The policy change follows a US Supreme Court (SCOTUS) ruling in June of last year that whittled down the scope of the law. The case involved a police officer who accessed and sold license plate information obtained from his squad car’s computer. He was convicted and sentenced to 18 months in prison.
An appeal to the Eleventh Circuit upheld the conviction, but the SCOTUS overturned it in a 6-3 ruling last year. The justices’ opinions came to the law’s becoming, which forbids “exceeding authorized access.” The high court believes that exceeding authorized access is overly broad and should not cover those misusing a system they have legal permissions to use. The court said it criminalizes a “breathtaking amount” of everyday computer use.
The Supreme Court gave several examples in its opinion demonstrating how the letter of the law could go awry of the color of the law.

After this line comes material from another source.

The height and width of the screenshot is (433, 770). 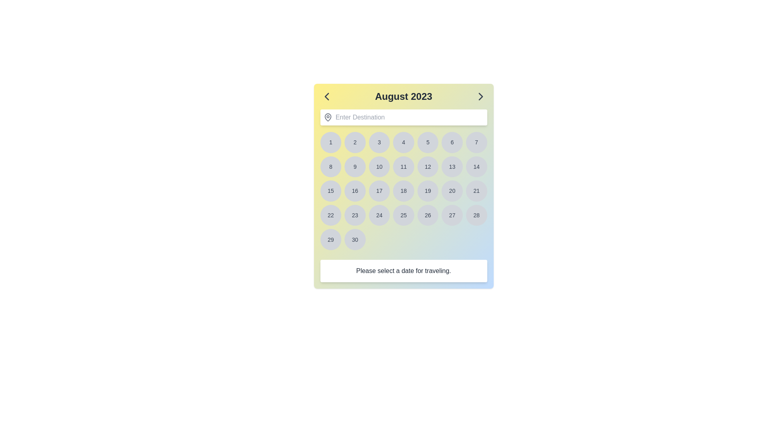 What do you see at coordinates (354, 239) in the screenshot?
I see `the interactive calendar date button located in the bottom-right corner of the grid layout` at bounding box center [354, 239].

Taking heed of these hypothetical situations, the DoJ formally issued policy changes to ensure it would not overextend the purpose of the 36-year-old legislation.
“Accordingly, the policy clarifies that hypothetical CFAA violations that have concerned some courts and commentators are not to be charged,” said the Department. “Embellishing an online dating profile contrary to the terms of service of the dating website; creating fictional accounts on hiring, housing, or rental websites; using a pseudonym on a social networking site that prohibits them; checking sports scores at work; paying bills at work; or violating an access restriction contained in a term of service are not themselves sufficient to warrant federal criminal charges.”
Instead, the policy will focus on instances where the defendant is not authorized access entirely or breaches a forbidden part of an otherwise authorized system. For example, a user can access and even misuse his work email, but not a coworker’s. The misuse of his email might violate company policies, but it does not violate the CFAA under this new interpretation.